Prompt =
According to the abstract on hematopoietic stem cell mobilization, what is the main source of hematopoietic stem cells today?

International Journal of Hematology

DOI: 10.1007/s12185-016-2123-y Pages: 118-128

Extracellular molecules in hematopoietic stem cell mobilisation

1. Westmead Institute for Medical Research, University of Sydney, Centre for Cancer Research

Correspondence to:
Linda Bendall
Tel: +61 2 8627-3770



Hematopoietic stem cells are a remarkable resource currently used for the life saving treatment, hematopoietic stem cell transplantation. Today, hematopoietic stem cells are primarily obtained from mobilized peripheral blood following treatment of the donor with the cytokine G-CSF, and in some settings, chemotherapy and/or the CXCR4 antagonist plerixafor. The collection of hematopoietic stem cells is contingent on adequate and timely mobilization of these cells into the peripheral blood. The use of healthy donors, particularly when unrelated to the patient, requires mobilization strategies be safe for the donor. While current mobilization strategies are largely successful, adequate mobilization fails to occur in a significant portion of donors. Understanding the mechanisms involved in the egress of stem cells from the bone marrow provides opportunities to further improve the process of collecting hematopoietic stem cells. Here, the role extracellular components of the blood and bone marrow in the mobilization process are discussed.

Extracted information =
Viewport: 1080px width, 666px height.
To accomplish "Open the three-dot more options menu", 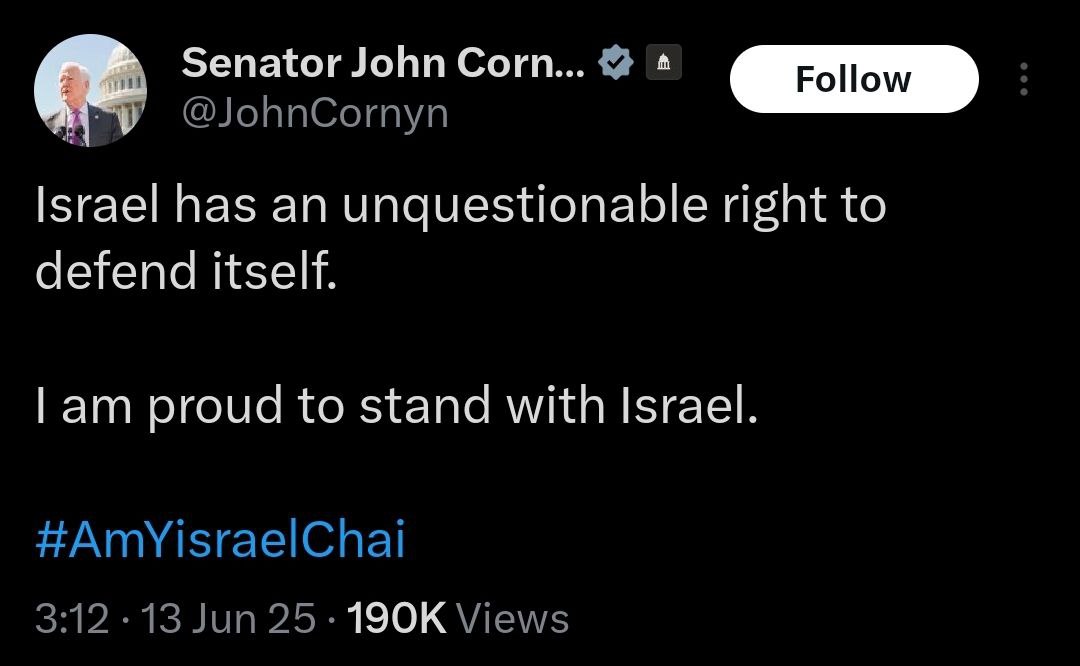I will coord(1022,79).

...

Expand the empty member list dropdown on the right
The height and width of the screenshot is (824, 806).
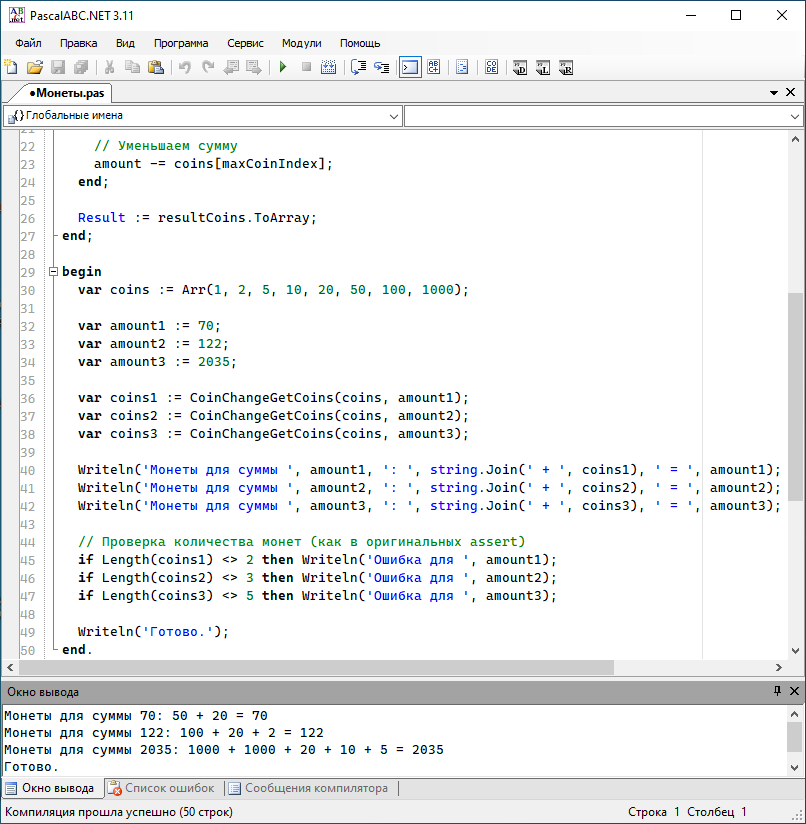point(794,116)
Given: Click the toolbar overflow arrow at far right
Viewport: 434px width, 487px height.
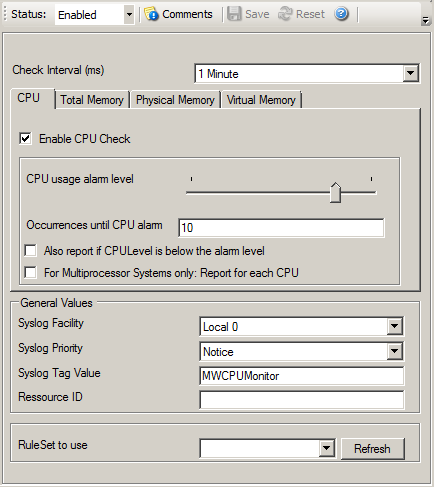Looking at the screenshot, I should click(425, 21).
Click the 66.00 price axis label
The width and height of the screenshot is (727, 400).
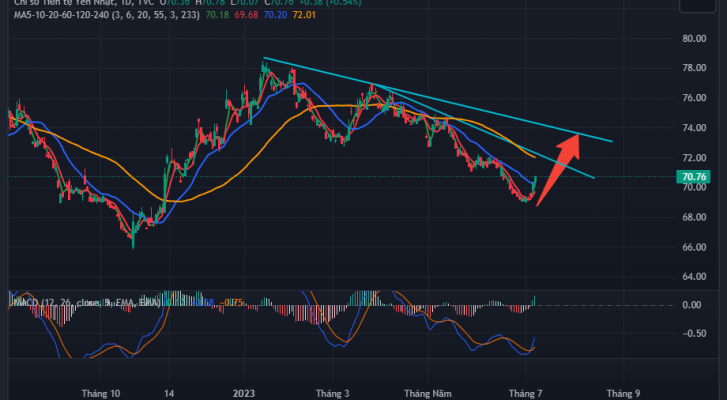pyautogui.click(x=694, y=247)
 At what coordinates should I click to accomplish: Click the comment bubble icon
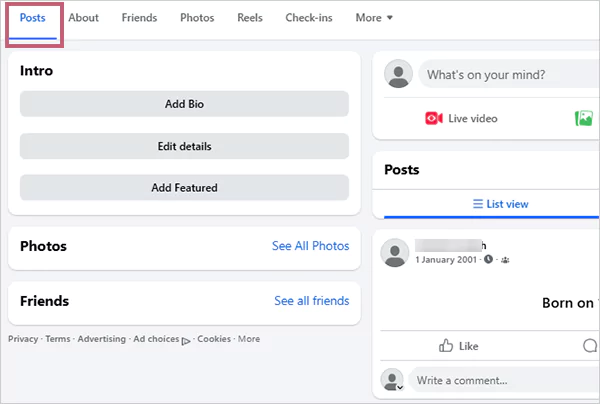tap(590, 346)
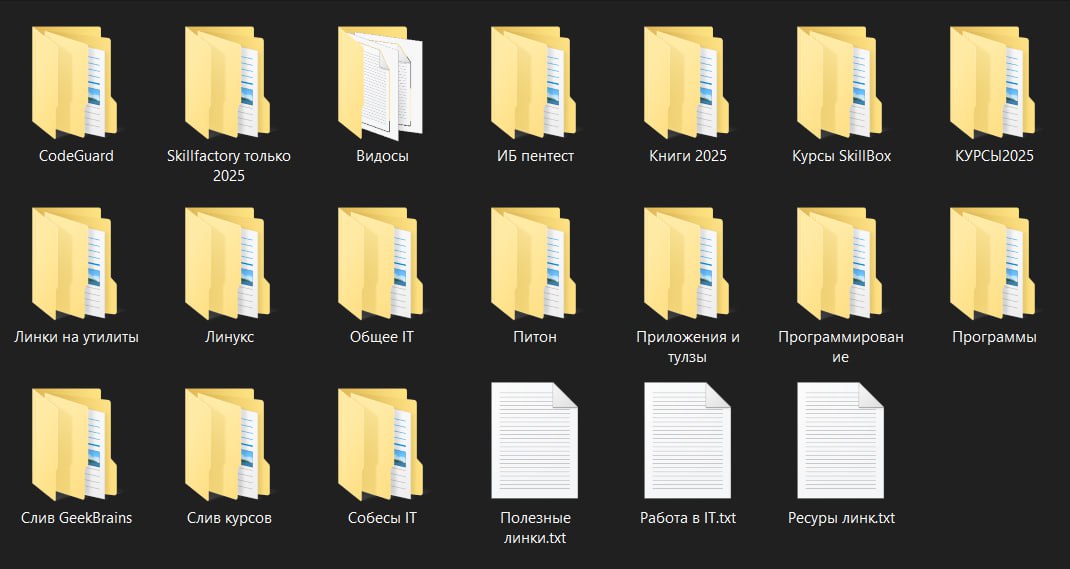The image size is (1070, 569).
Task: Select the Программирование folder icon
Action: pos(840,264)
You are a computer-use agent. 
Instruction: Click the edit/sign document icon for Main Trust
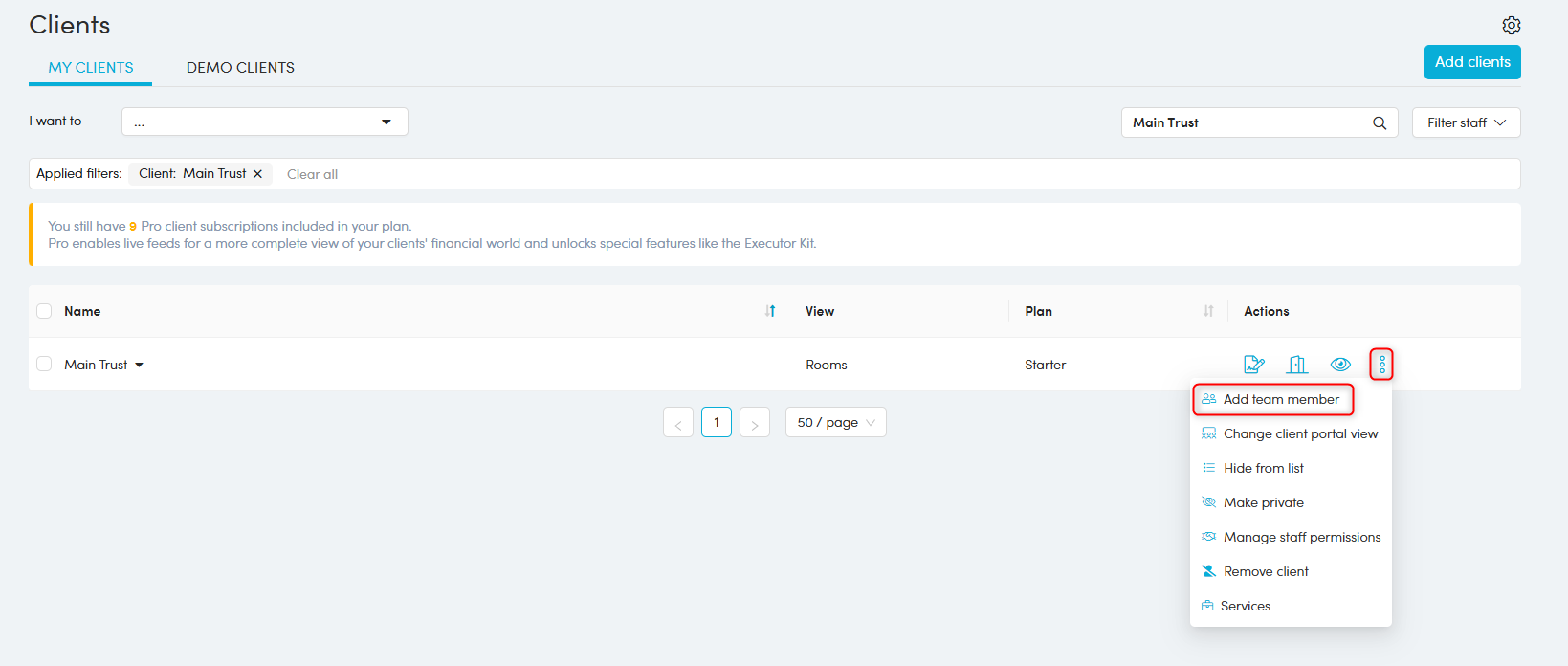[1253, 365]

* * *

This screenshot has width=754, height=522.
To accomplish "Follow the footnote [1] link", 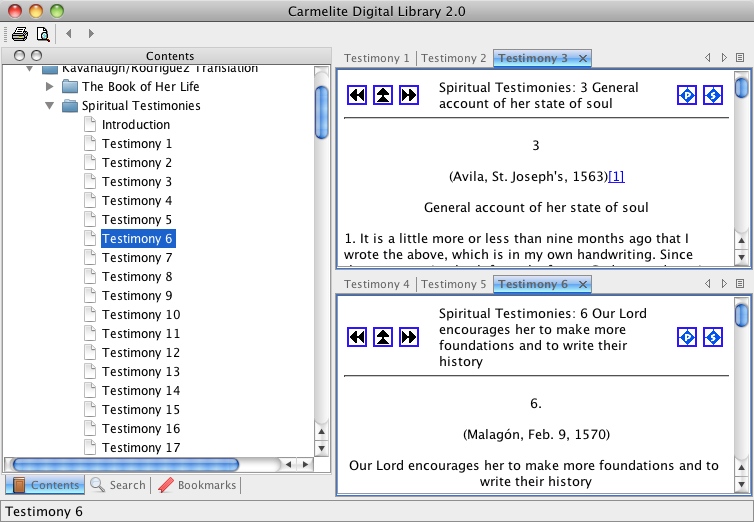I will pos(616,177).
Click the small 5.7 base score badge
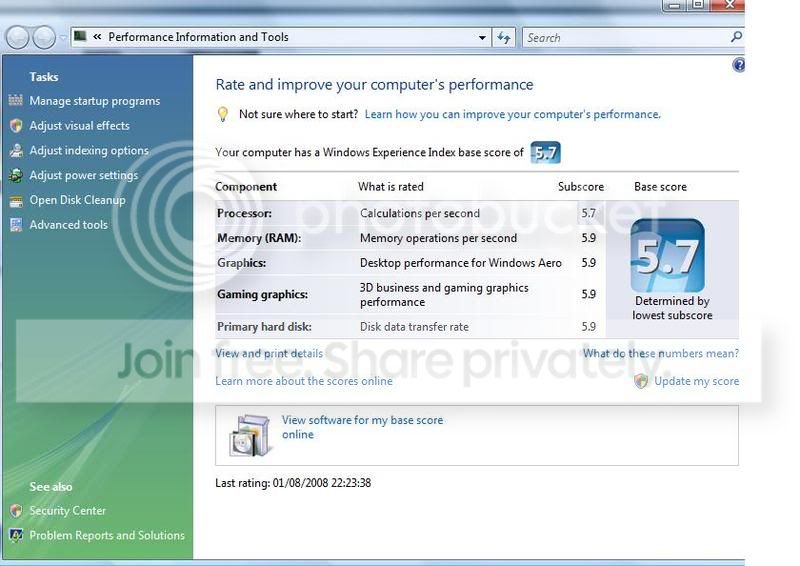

Output for this task =
Mobilized peripheral blood, after the donor is treated with the cytokine G-CSF.